AORN Journal,  Nov, 2003  by Karen Andersen

Albert Einstein is credited with developing the field of quantum electronics (ie, a fancy name for laser physics) with a paper on photoelectric effects. (1) Einstein postulated that light does not consist of continuous waves (ie, small, hard particles) as early theorists believed. Instead it consists of bundles of energy called photons.

Neils Bohr's model of the atom, set forth in a series of papers in 1913, described atoms as constantly in motion, continuously vibrating, and moving. (2) In simple terms, the atom is composed of a small, dense nucleus that contains positively charged protons and neutral neutrons. (3) (p132) Negatively charged electrons orbit the nucleus, similar to planets around the sun. This little family is held together by electrical attraction between the positive and the negative, like metal shavings to a magnet.

Challenge A:
Reproduce the excerpt on early laser physics word for word, starting at the words "AORN Journal,  Nov, 2003" and stopping after "energy called photons.".
The text above and the records that come after it are unrelated material.

Information shown:
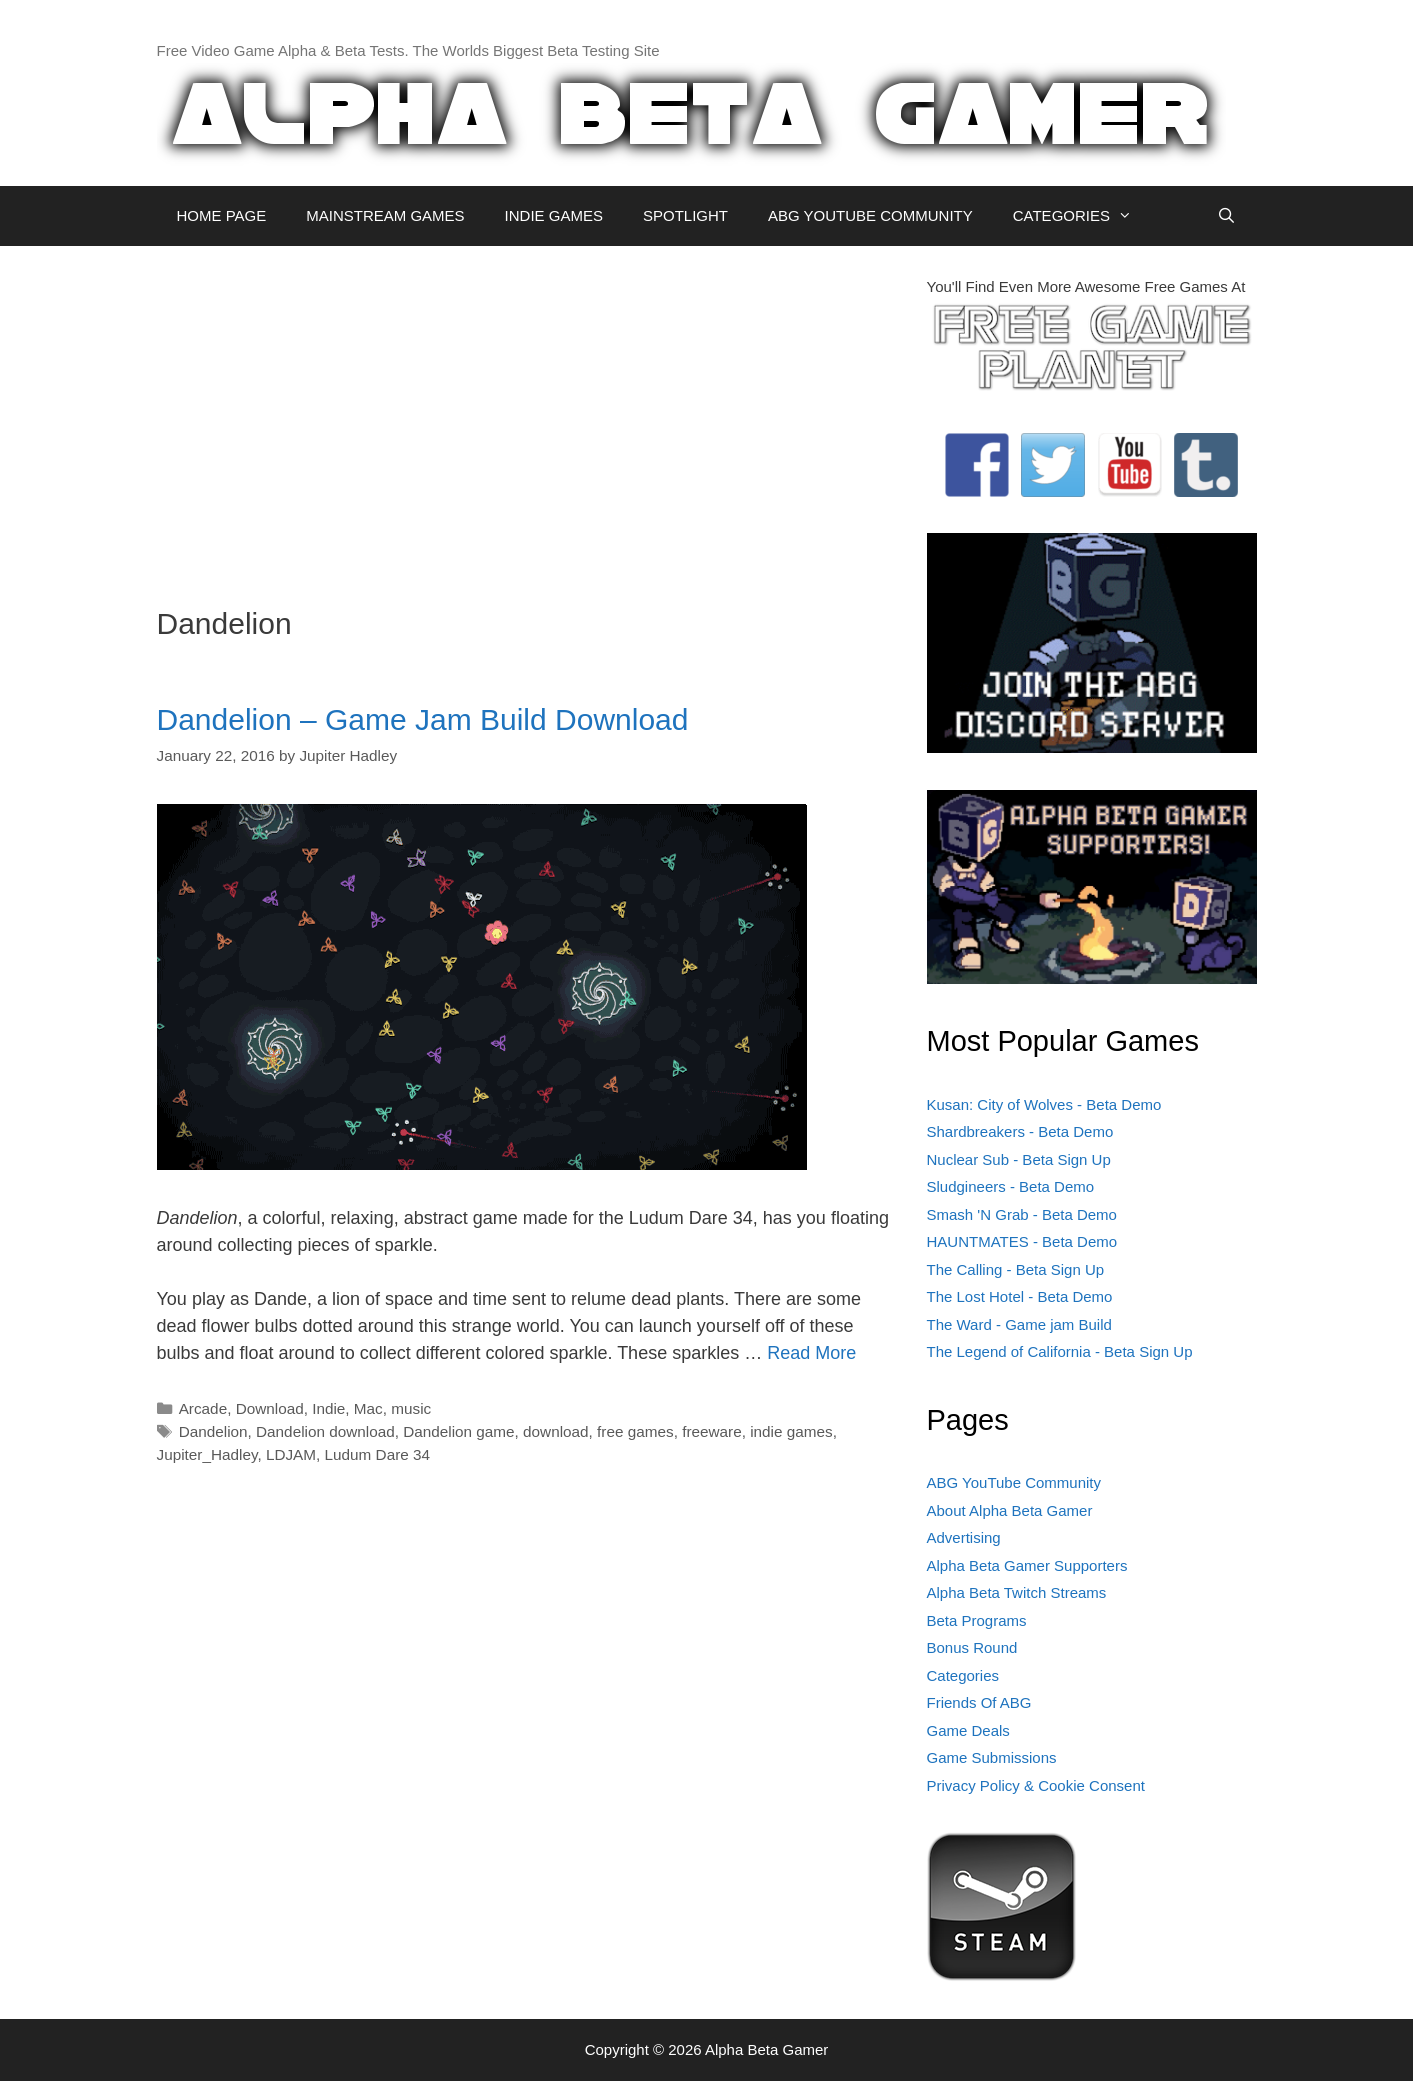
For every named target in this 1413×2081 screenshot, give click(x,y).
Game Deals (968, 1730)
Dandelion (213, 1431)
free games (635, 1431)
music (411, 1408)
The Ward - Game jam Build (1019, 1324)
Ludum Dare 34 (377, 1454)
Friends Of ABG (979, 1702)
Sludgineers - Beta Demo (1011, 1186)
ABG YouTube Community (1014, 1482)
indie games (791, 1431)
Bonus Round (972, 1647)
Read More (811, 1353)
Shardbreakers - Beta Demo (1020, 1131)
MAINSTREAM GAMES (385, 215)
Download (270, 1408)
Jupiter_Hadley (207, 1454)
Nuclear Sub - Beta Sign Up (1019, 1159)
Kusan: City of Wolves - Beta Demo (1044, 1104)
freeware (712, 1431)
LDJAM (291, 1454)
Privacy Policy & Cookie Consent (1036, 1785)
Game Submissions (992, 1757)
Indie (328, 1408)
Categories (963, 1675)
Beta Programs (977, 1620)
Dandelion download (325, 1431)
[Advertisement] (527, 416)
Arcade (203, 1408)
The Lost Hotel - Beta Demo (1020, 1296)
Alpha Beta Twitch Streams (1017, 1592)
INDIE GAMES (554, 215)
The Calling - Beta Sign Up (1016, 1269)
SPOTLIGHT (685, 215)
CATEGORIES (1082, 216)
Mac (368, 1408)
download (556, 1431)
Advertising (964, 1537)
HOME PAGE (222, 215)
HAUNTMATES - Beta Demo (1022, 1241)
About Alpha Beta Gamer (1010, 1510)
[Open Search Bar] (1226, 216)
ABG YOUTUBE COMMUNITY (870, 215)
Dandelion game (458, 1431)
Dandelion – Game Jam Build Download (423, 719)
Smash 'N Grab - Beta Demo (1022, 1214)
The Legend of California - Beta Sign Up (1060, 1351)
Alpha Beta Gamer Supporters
==
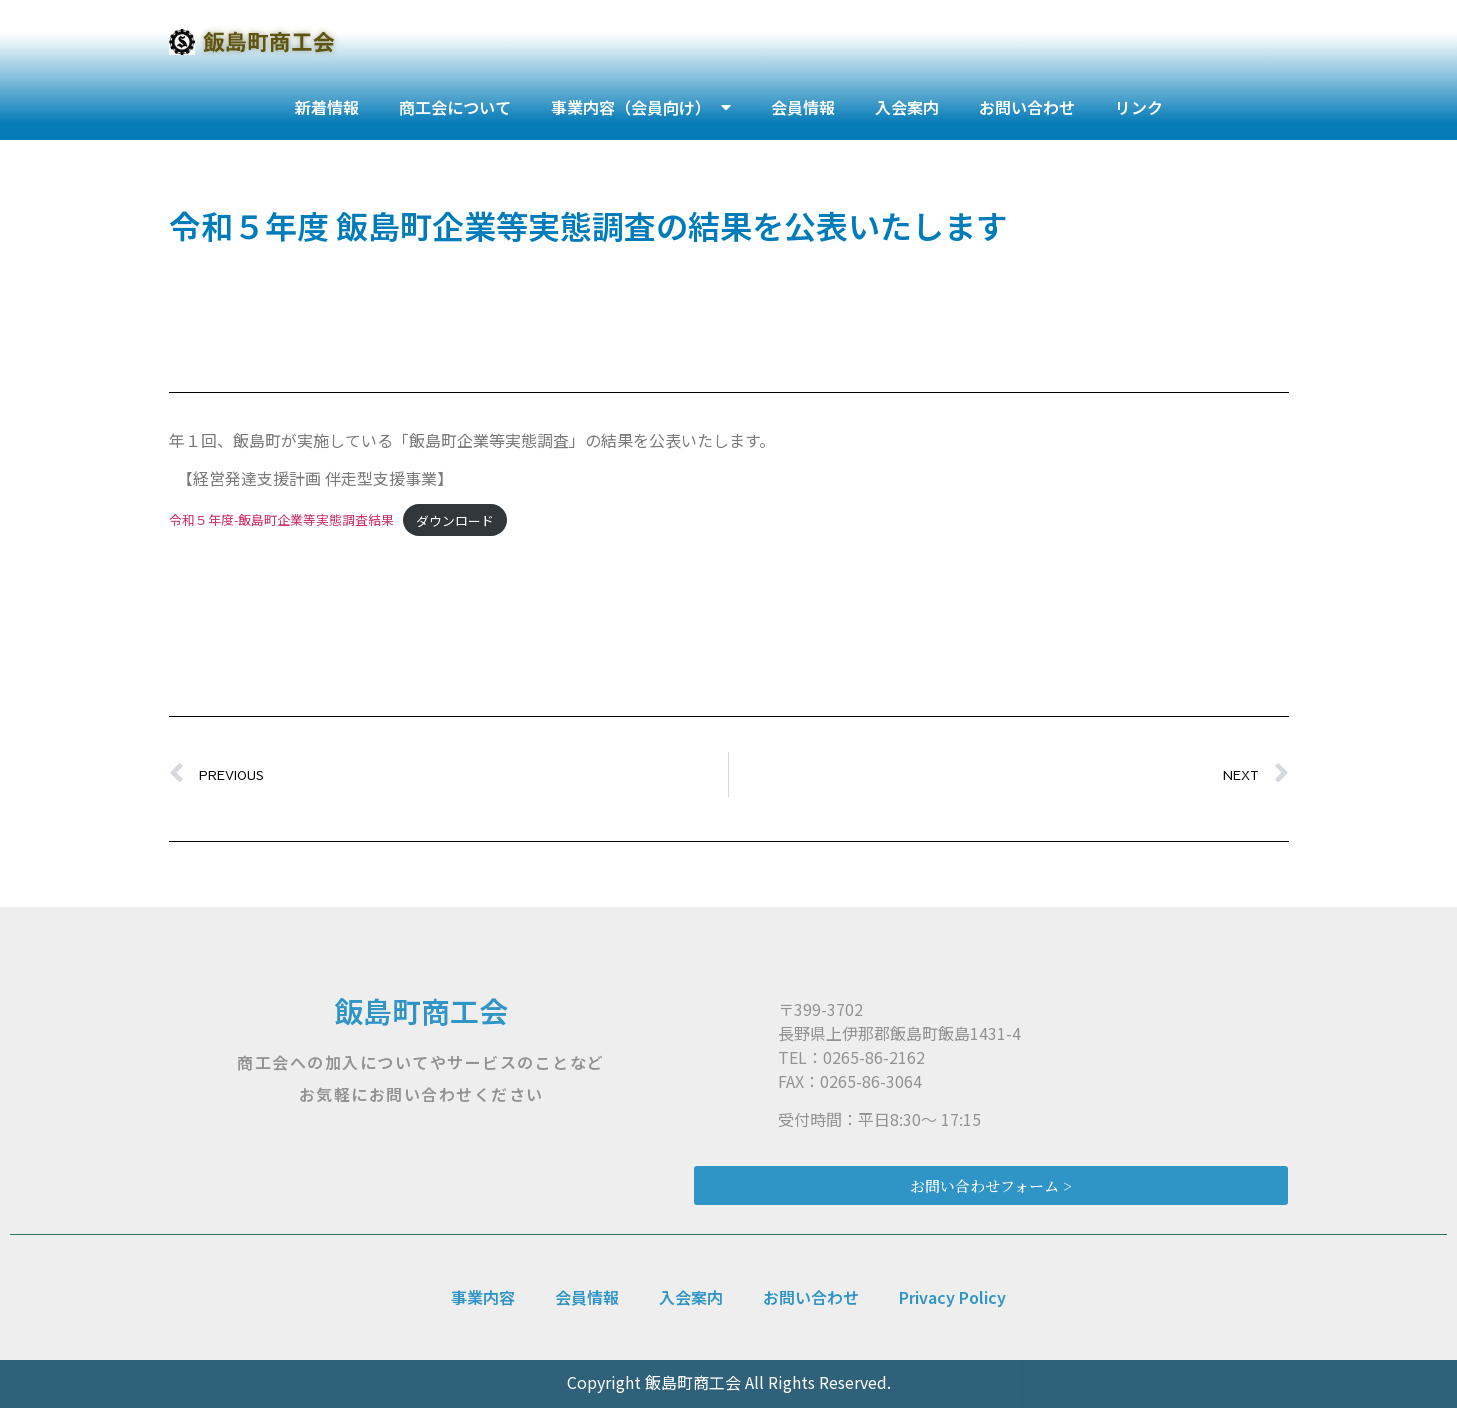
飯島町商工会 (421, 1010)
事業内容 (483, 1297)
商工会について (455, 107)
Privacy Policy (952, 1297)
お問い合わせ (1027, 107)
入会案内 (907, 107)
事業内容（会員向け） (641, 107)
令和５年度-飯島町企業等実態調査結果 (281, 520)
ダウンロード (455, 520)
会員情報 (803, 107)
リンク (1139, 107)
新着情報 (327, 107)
---
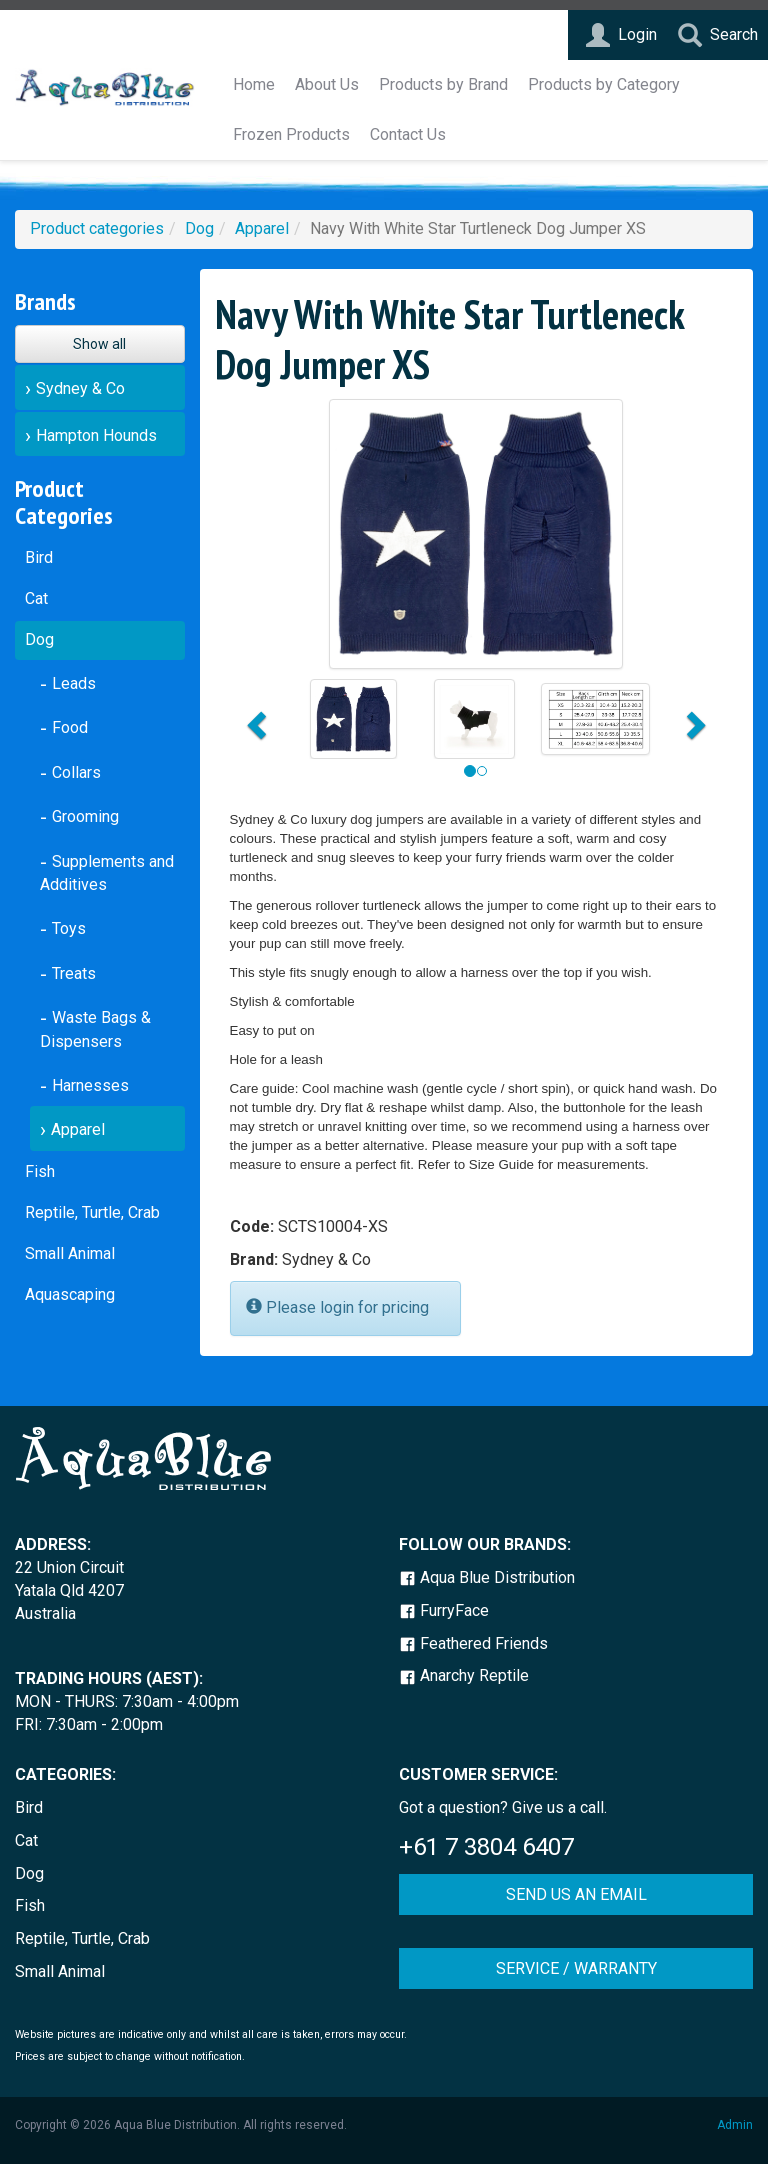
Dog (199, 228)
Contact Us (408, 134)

Challenge B:
Give only the number of lines in the records that contain the string "Alpha". Case counts.

Reply A:
AORN Journal,  Nov, 2003  by Karen Andersen

Albert Einstein is credited with developing the field of quantum electronics (ie, a fancy name for laser physics) with a paper on photoelectric effects. (1) Einstein postulated that light does not consist of continuous waves (ie, small, hard particles) as early theorists believed. Instead it consists of bundles of energy called photons.

Reply B:
3